Aunque como bien decía estos son dos conceptos muy básicos, eso no quiere decir que sean fáciles de implementar. Sobre todo el filtrado de la entrada de datos.
Para cada lenguaje (con los que yo he trabajado) existen librerías que te ayudan con esta ardua tarea e incluso algunos soportan al menos de forma parcial este tipo de funcionalidad en el propio lenguaje.
Usemos librerías o no, el testeo de nuestras aplicaciones es fundamental y éste requiere mucho esfuerzo si lo hacemos de forma manual, ya que las permutaciones que se pueden hacer en una entrada de datos es prácticamente infinita.
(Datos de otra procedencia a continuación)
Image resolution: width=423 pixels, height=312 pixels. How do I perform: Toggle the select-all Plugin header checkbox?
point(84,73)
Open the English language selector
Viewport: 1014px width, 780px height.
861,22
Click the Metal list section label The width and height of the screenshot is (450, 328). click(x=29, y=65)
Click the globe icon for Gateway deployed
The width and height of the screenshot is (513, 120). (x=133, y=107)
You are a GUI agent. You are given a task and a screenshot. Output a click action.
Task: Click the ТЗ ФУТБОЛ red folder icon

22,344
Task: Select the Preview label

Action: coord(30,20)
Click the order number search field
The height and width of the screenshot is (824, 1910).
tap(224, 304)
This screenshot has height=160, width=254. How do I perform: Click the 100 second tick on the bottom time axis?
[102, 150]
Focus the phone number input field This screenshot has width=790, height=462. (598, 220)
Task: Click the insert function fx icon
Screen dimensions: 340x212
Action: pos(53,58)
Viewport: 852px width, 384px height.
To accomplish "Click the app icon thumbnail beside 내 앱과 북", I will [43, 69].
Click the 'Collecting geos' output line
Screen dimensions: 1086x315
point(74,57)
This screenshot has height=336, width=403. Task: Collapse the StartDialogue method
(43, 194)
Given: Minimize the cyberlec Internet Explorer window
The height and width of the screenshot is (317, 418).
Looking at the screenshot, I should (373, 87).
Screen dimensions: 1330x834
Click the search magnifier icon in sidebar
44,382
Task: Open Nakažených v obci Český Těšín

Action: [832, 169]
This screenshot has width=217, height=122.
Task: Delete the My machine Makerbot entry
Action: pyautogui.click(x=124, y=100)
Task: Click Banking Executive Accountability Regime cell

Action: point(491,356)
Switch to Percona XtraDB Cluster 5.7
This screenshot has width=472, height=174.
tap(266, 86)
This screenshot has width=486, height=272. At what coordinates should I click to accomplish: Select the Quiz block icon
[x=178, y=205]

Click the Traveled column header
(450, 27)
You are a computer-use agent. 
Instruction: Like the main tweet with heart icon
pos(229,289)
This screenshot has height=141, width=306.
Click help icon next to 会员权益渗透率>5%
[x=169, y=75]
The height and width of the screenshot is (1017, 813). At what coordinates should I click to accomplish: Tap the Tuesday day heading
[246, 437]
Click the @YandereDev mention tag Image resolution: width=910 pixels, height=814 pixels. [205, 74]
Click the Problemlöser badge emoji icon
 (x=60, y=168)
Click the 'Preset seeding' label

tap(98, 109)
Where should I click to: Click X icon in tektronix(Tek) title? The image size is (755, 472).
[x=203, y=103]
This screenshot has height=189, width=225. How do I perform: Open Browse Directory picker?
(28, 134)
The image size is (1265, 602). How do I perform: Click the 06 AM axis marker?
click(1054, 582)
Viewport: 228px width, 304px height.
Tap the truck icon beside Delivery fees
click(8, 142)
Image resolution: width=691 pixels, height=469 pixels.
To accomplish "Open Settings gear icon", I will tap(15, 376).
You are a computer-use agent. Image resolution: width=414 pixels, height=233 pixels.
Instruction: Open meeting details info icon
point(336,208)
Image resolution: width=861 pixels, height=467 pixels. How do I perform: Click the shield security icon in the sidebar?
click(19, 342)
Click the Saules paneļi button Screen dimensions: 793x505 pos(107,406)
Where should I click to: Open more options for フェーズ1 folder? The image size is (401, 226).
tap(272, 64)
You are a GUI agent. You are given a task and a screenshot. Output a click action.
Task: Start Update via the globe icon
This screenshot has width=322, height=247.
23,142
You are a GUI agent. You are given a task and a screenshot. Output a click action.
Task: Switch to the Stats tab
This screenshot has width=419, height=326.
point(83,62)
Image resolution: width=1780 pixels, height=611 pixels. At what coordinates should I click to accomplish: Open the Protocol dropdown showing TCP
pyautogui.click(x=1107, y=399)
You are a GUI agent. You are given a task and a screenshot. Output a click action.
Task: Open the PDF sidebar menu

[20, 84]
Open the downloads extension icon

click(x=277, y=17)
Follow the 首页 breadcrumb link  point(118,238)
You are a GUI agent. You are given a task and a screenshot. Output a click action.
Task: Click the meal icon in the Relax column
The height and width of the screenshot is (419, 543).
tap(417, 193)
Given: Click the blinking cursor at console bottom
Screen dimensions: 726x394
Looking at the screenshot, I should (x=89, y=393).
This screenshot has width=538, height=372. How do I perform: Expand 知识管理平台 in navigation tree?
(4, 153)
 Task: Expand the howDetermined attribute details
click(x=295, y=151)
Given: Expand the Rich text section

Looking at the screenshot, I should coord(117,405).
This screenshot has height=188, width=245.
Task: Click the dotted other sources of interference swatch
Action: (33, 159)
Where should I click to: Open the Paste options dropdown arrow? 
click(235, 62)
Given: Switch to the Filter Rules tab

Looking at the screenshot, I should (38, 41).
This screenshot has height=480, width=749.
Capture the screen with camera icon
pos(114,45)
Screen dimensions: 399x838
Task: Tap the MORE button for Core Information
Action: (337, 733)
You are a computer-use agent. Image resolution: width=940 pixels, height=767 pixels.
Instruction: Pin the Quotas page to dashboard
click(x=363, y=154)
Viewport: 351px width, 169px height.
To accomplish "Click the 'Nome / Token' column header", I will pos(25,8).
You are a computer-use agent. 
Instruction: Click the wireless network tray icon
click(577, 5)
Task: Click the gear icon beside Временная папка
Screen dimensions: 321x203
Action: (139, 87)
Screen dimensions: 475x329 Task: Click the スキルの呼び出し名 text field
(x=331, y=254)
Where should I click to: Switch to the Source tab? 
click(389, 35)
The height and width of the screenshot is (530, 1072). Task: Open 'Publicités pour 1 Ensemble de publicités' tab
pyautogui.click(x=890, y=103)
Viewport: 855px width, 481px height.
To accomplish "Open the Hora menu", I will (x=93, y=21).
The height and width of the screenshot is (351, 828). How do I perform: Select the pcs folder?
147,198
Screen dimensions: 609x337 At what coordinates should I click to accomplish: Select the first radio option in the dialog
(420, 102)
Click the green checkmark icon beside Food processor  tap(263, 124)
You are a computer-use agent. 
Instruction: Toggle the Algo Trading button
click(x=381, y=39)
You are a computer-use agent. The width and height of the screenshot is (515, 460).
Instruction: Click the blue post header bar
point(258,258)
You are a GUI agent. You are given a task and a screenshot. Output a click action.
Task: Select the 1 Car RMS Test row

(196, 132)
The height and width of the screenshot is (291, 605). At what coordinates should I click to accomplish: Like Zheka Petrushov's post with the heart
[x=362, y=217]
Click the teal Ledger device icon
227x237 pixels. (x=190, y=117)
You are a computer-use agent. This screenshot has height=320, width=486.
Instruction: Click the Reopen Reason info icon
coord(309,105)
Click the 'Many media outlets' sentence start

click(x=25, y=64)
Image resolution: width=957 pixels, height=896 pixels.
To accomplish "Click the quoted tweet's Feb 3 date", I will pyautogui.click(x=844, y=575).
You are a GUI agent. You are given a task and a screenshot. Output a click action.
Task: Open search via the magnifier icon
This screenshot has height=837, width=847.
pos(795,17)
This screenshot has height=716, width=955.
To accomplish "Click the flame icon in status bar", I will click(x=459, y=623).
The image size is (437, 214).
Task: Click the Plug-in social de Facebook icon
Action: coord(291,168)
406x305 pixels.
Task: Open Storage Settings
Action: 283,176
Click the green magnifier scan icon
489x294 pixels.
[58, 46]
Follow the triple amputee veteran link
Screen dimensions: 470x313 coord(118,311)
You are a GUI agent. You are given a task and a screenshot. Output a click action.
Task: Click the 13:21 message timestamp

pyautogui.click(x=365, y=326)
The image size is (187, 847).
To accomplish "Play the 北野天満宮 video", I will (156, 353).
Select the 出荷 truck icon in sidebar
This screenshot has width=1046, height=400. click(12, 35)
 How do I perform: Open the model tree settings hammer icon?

The Big List of Naughty Strings es un pequeño proyecto alojado en Github que no es más que un fichero de texto, bastante amplio, con cadenas de texto que pueden crear algún tipo de problema en nuestra aplicación. Éste no sólo está enfocado a la seguridad.
Lo interesante es que es muy fácil coger este fichero y añadirlo a nuestros tests, de forma que se los podamos basar de forma fácil y ver como responde nuestra aplicación.
Los ficheros están en formato texto y json, y a su vez, los tienes en texto claro y codificado en Base64.
Nota: no te bases sólo en esta información para probar la seguridad de tus aplicaciones.